4. Le régime des retraites est devenu complexe, notamment à de la variété des parcours professionnels. les alternances de périodes d'activité et de chômage, les changements de statuts ou d'entreprises rendent incompréhensibles et imprévisibles les retraites futures pour nombre de Français. Et si la réforme commençait par une simplification ? Dans son rapport, le COR détaille les 20 régimes de bases, regroupés en 3 grandes familles : salariés du secteur privé (industrie et commerce ; agriculture) ; non-salariés (artisans-commerçants ; exploitants agricoles ; avocats ; professions libérales ; églises) ; et les régimes spéciaux (fonctionnaires, salariés des entreprises publiques, marins, clercs et employés de notaires). S’ajoutent des régimes complémentaires (obligatoires pour les salariés et non-salariés du secteur privé). La complexité s’aggrave dans les modalités de calculs. Les régimes de base calculent les retraites en fonction d’annuités ; les régimes complémentaires par le biais de points. Le montant des pensions de base est le produit de trois paramètres : le taux de liquidation (taux plein décoté ou surcoté en fonction de la durée d’assurance ou de l’âge de départ à la retraite) X un coefficient de proratisation (la durée d’assurance de l’assuré dans le régime divisée par une durée d’assurance de référence), X le Salaire de référence (par exemple, la moyenne des 25 meilleurs salaires dans la limite du plafond de la sécurité sociale, pour le régime le plus pratiqué dans le privé).
Pour mémoire, le taux plein est de 50%. L’âge du taux plein est de 65 ans pour les salariés et non-salariés du secteur privé. Et la durée d’assurance est de 164 trimestres (à compter de 2012).

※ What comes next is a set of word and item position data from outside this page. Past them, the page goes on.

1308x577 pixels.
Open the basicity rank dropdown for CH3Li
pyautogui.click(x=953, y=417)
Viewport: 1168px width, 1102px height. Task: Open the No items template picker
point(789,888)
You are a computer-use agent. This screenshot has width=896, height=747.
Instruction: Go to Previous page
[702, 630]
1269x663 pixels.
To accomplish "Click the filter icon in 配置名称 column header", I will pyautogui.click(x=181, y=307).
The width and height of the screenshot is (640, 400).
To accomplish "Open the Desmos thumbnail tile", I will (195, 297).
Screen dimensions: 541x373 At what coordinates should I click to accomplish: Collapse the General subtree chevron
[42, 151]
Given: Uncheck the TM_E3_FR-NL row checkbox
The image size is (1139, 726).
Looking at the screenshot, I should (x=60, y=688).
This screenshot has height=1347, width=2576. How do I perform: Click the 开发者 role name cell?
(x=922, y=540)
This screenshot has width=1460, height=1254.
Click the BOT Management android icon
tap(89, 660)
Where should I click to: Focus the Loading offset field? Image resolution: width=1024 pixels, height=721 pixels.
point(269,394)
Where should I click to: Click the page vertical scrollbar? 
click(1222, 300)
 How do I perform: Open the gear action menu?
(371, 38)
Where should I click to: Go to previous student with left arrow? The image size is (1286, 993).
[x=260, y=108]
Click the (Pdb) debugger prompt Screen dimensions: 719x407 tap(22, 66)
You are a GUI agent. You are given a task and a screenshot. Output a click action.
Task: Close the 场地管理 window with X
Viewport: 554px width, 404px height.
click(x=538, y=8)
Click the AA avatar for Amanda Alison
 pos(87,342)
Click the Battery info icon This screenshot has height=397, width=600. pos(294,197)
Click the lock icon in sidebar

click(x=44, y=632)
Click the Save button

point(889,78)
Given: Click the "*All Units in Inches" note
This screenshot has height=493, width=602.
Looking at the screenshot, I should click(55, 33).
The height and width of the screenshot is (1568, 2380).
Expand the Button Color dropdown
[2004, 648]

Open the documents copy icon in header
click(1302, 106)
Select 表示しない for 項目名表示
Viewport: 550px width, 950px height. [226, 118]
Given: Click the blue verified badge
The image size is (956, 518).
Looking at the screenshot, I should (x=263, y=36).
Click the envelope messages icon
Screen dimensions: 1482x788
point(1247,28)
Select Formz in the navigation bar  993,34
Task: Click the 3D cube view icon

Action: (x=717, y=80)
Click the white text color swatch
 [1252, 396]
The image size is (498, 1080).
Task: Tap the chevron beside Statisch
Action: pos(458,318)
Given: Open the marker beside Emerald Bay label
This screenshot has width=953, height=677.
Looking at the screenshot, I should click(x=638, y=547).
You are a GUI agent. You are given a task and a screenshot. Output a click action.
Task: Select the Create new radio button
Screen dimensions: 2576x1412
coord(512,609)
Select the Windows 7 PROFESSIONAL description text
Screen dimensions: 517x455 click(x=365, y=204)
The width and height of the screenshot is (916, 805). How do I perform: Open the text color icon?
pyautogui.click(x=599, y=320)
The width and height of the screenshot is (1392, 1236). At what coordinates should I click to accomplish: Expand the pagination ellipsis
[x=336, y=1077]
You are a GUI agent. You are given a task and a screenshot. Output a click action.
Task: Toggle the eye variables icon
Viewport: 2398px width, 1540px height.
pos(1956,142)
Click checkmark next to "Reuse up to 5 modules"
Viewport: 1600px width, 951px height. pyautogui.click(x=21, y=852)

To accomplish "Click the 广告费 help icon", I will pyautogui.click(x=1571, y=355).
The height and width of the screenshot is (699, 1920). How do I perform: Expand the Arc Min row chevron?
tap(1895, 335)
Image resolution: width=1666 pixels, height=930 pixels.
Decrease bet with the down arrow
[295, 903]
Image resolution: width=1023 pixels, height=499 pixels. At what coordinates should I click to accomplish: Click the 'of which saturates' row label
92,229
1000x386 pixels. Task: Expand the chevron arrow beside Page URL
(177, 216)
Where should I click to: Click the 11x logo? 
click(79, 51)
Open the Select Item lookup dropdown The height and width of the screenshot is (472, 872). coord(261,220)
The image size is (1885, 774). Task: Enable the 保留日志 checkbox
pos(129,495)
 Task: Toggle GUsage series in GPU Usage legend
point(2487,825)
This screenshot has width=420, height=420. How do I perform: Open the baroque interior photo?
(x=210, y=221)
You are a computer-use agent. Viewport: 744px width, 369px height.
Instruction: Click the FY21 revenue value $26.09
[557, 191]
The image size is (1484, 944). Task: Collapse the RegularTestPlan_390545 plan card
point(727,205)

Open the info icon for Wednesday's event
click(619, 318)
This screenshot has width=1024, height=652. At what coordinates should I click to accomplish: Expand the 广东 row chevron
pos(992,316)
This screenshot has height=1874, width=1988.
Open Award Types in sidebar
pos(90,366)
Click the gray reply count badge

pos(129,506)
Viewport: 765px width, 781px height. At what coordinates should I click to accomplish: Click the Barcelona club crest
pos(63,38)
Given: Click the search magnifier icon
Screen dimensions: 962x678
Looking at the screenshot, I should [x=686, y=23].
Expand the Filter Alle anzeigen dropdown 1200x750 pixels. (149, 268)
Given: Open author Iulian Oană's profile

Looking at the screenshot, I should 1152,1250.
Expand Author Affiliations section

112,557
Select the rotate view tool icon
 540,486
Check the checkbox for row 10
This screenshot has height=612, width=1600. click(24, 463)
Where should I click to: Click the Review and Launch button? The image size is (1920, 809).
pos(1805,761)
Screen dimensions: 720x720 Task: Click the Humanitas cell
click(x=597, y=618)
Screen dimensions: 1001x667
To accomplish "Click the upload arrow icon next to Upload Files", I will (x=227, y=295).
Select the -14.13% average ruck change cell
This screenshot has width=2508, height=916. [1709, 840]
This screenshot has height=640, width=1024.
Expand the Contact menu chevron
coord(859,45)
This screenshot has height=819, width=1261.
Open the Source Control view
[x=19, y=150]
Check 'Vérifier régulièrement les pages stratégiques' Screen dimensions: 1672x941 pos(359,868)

5. Notre système de retraites ne tient pas compte des précarités nouvelles. Dans son rapport, le COR rappelle quelques constats: ainsi, les écarts d’espérance de vie entre catégories professionnelles ne sont pas pris en compte dans les modalités de calculs de la retraite. Un cadre supérieur a en moyenne 4 ans d’espérance de vie supplémentaire qu’un ouvrier. Cette différence, conséquence des variations de la pénibilité des carrières, est inique. Autre constat, plus général, le COR souligne qu’ « une redistribution importante est ainsi opérée au profit des femmes (en partie du fait d’une espérance de vie plus longue), particulièrement celles qui ont des carrières courtes ou à bas salaires, ainsi qu’au profit des personnes en invalidité. En revanche, la redistribution bénéficie moins aux hommes à bas salaires ainsi qu’aux travailleurs dont le parcours est ponctué de périodes de chômage ou d’inactivité (en partie du fait d’une espérance de vie plus courte). » En d’autres termes, notre système n’avait pas prévu la précarisation d’un nombre croissant de salariés (chômage, temps partiel, etc).

6. Le financement des retraites a été pénalisé par les niches fiscales. Par exemple, la défiscalisation partielle des heures supplémentaires, depuis octobre 2007, coûte 2,5 à 3 milliards d'euros de cotisations retraites, que l'Etat rembourse à la Sécu chaque année. Les revenus de placement financiers contribuent peu au financement des retraites, alors qu'ils ne sont exclus d'autres niches fiscales tel le bouclier fiscal.

7. Le départ en pré-retraite a été le fruit d'une politique délibérée, généralisée, encouragée, pour "renouveler le cheptel", remplacer des salariés jugés trop coûteux par des plus jeunes.  Sous prétexte d'encourager le travail des "seniors", le gouvernement Sarkozy a voulu accroître leur précarité. La dispense de recherche d'emploi est un filet social pour des seniors placés en pré-retraite.